Torrance's Del Amo Fashion Center, the largest, single enclosed shopping mall in the nation, presents a glossy image of serene shopping as its 342 shops, department stores and restaurants ring up more than $400 million in retail trade each year.
But a seamier side lies beneath the carefully cultivated appearance of the mall.
Its vast parking lots, arcades, shopping galleries, walkways and restaurants are drawing auto thieves, purse-snatchers and youthful "mall rats" with a penchant for getting into trouble, say mall officials and Torrance police.
It is the kind of trouble that mall officials fear--the kind that ruins the upscale ambiance of their retail center and could drive away customers.
The police say that the mall accounts for almost 20% of the major crimes reported in the city. Although crime there consists almost entirely of nonviolent offenses such as shoplifting, the potential for violence, especially related to youth gangs, is troubling.

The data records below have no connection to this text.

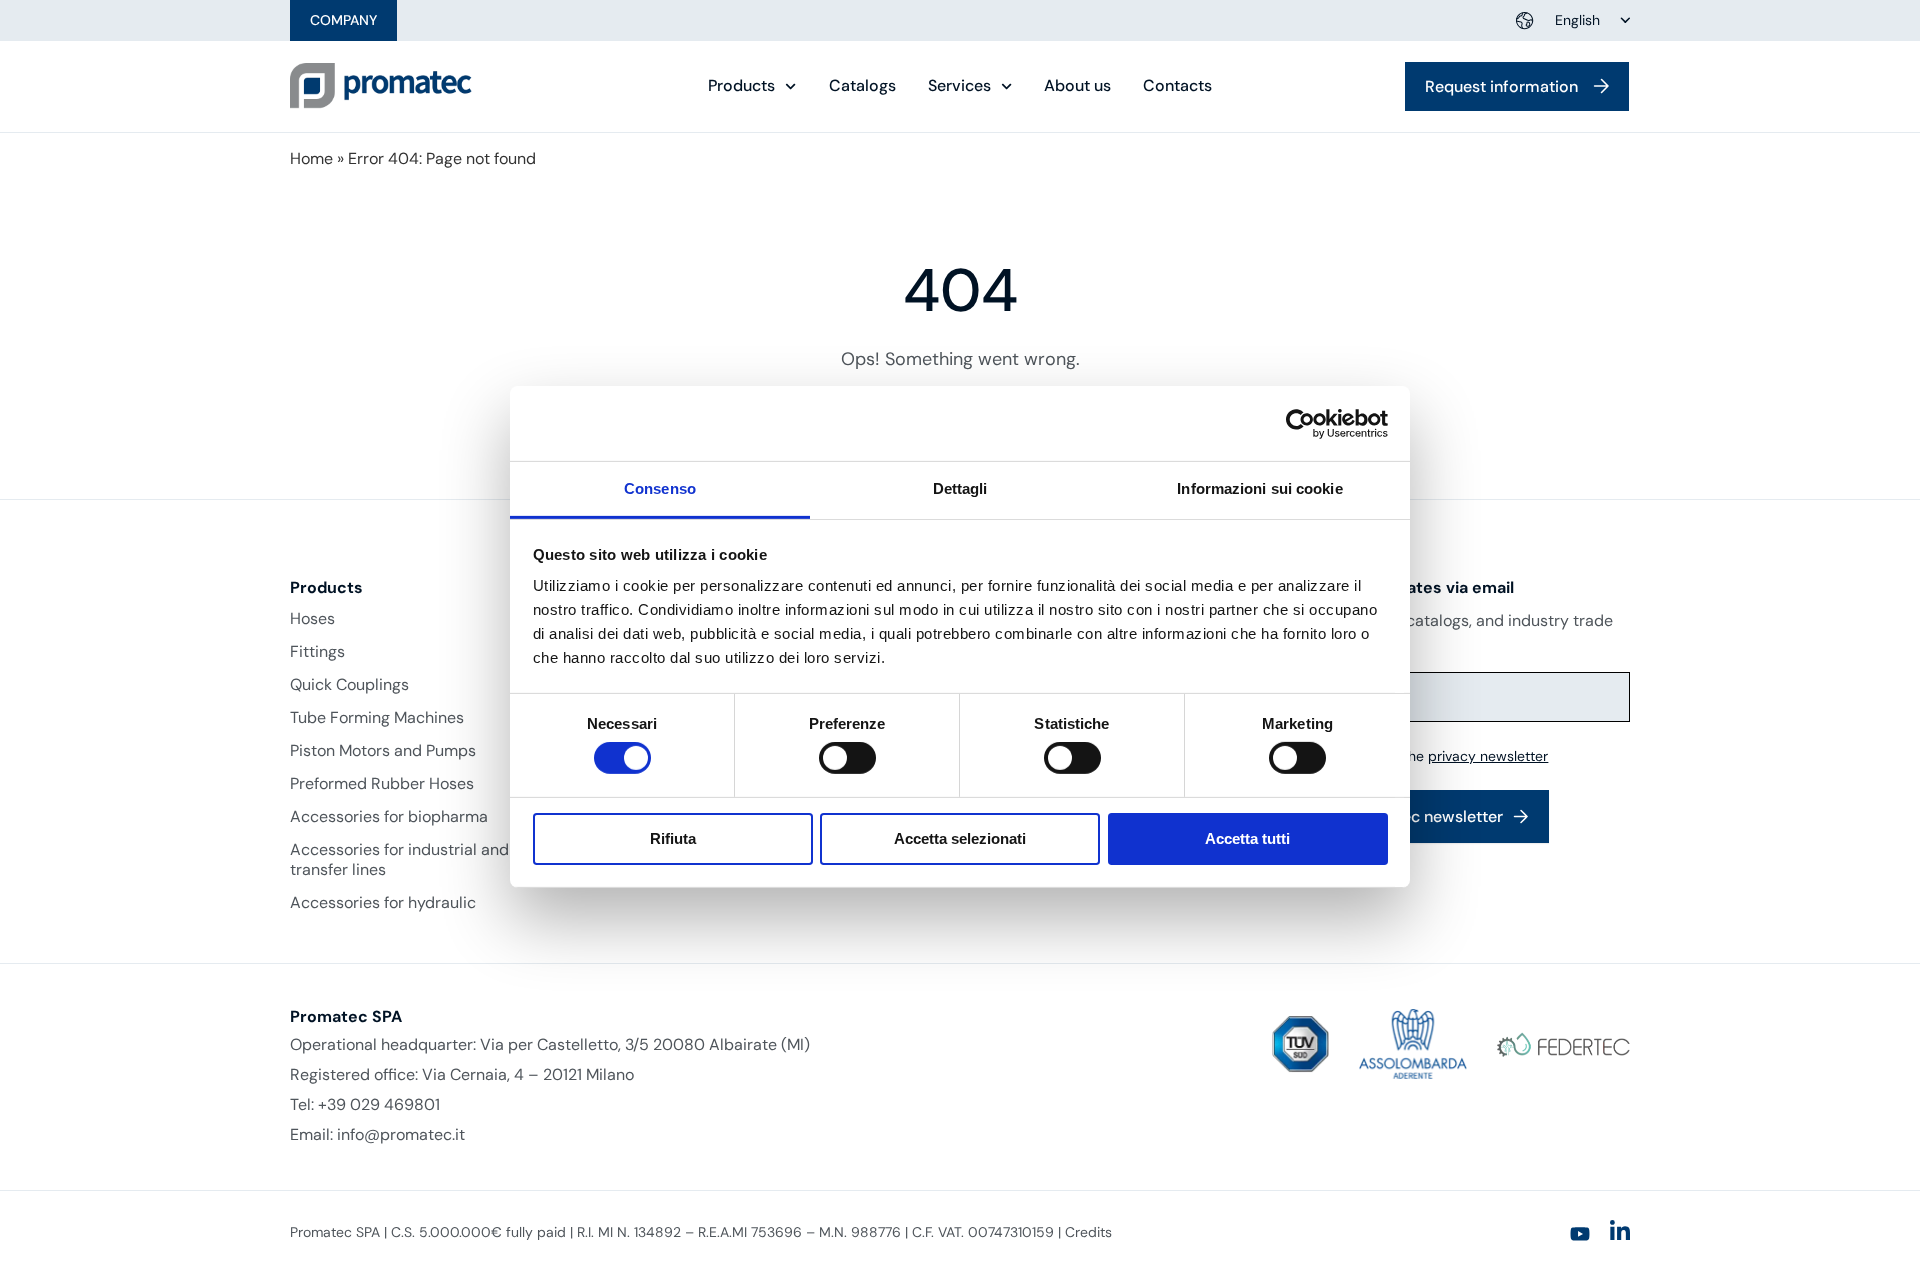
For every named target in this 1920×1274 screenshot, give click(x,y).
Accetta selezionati (960, 838)
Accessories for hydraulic (383, 903)
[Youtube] (1580, 1234)
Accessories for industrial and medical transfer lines (431, 860)
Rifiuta (673, 838)
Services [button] (959, 86)
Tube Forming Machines (377, 718)
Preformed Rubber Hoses (382, 784)
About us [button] (1077, 86)
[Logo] (381, 86)
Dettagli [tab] (960, 488)
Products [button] (741, 86)
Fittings (317, 652)
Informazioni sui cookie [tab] (1259, 488)
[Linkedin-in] (1620, 1231)
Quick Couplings (349, 685)
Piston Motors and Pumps (383, 751)
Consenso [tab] (660, 488)
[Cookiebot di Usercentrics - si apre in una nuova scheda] (1300, 423)
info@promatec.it (401, 1134)
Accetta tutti (1247, 838)
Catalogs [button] (862, 86)
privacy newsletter (1488, 756)
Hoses (312, 619)
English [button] (1577, 20)
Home (311, 158)
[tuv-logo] (1300, 1044)
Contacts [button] (1177, 86)
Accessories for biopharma (389, 817)
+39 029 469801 (379, 1104)
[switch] (847, 758)
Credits (1088, 1232)
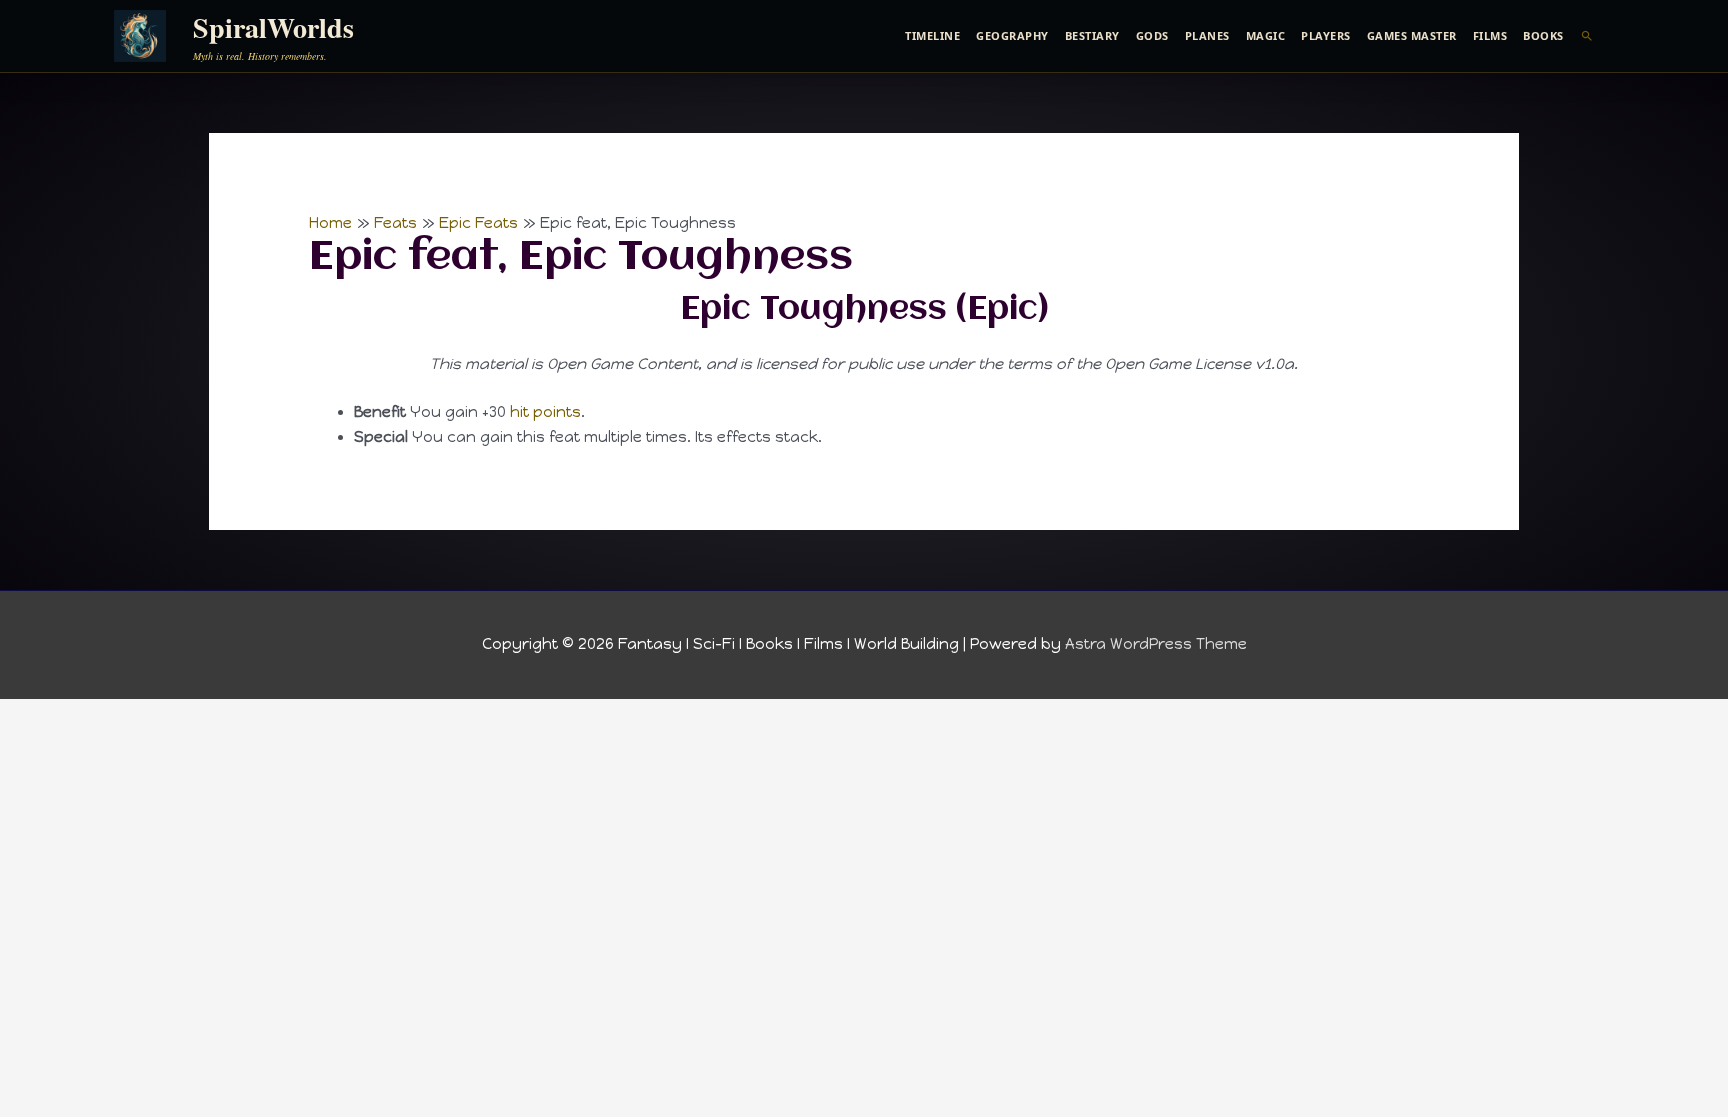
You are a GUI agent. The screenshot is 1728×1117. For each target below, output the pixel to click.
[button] (1587, 36)
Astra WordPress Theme (1156, 644)
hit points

"It has gotten pretty heavy," said Misi Misa, 22, a Torrance resident and mall store employee who once was a mall rat and former member of the South Bay's Samoan Army gang.
"I used to come here a lot. About a month ago, I almost got jumped by some Crip gang from San Pedro, the Second Street Mob," Misa said.
To prevent the situation from getting worse, the City Council on Tuesday approved a storefront police substation at the mall, adding a fourth officer to the shopping center detail during the holiday shopping crush. In addition, the Police Department will step up coverage by police reserve officers and make efforts to improve admittedly poor coordination among police and three private security forces operating at the mall.
The Torrance Co., which owns the mall, has agreed to pay $150,000, or 68%, of the salaries of the three officers who will work out of the storefront station. In addition, the mall company is providing the space without rent and stocking it with office equipment worth $15,560. The city receives 1% of the malls sales through sales tax, roughly $4 million this year.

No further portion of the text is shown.